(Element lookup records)
◆ ◆ ◆

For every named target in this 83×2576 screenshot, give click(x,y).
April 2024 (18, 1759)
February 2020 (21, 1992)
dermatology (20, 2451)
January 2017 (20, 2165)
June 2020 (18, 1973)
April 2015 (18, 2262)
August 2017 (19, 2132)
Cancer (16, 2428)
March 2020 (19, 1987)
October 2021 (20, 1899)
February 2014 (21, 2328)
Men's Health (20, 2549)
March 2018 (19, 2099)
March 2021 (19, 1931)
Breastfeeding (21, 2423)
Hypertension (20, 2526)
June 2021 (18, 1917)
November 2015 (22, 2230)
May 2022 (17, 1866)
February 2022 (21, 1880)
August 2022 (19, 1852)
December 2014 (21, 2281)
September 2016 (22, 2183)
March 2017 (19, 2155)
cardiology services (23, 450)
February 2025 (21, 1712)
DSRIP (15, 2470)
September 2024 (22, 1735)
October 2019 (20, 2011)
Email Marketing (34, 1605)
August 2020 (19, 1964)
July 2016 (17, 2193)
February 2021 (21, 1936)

◆ ◆ ◆

REQUIREMENT: Reproduce every one of the entries above, line for line, with no change to any word, number, or mark.

CORRECT ANSWER:
For every named target in this 83×2576 screenshot, give click(x,y).
April 2024 (18, 1759)
February 2020 (21, 1992)
dermatology (20, 2451)
January 2017 (20, 2165)
June 2020 (18, 1973)
April 2015 (18, 2262)
August 2017 (19, 2132)
Cancer (16, 2428)
March 2020 (19, 1987)
October 2021 (20, 1899)
February 2014 (21, 2328)
Men's Health (20, 2549)
March 2018 (19, 2099)
March 2021 (19, 1931)
Breastfeeding (21, 2423)
Hypertension (20, 2526)
June 2021 (18, 1917)
November 2015 (22, 2230)
May 2022 (17, 1866)
February 2022 (21, 1880)
August 2022 (19, 1852)
December 2014 (21, 2281)
September 2016 (22, 2183)
March 2017 (19, 2155)
cardiology services (23, 450)
February 2025 (21, 1712)
DSRIP (15, 2470)
September 2024 (22, 1735)
October 2019 (20, 2011)
Email Marketing (34, 1605)
August 2020 (19, 1964)
July 2016 (17, 2193)
February 2021 (21, 1936)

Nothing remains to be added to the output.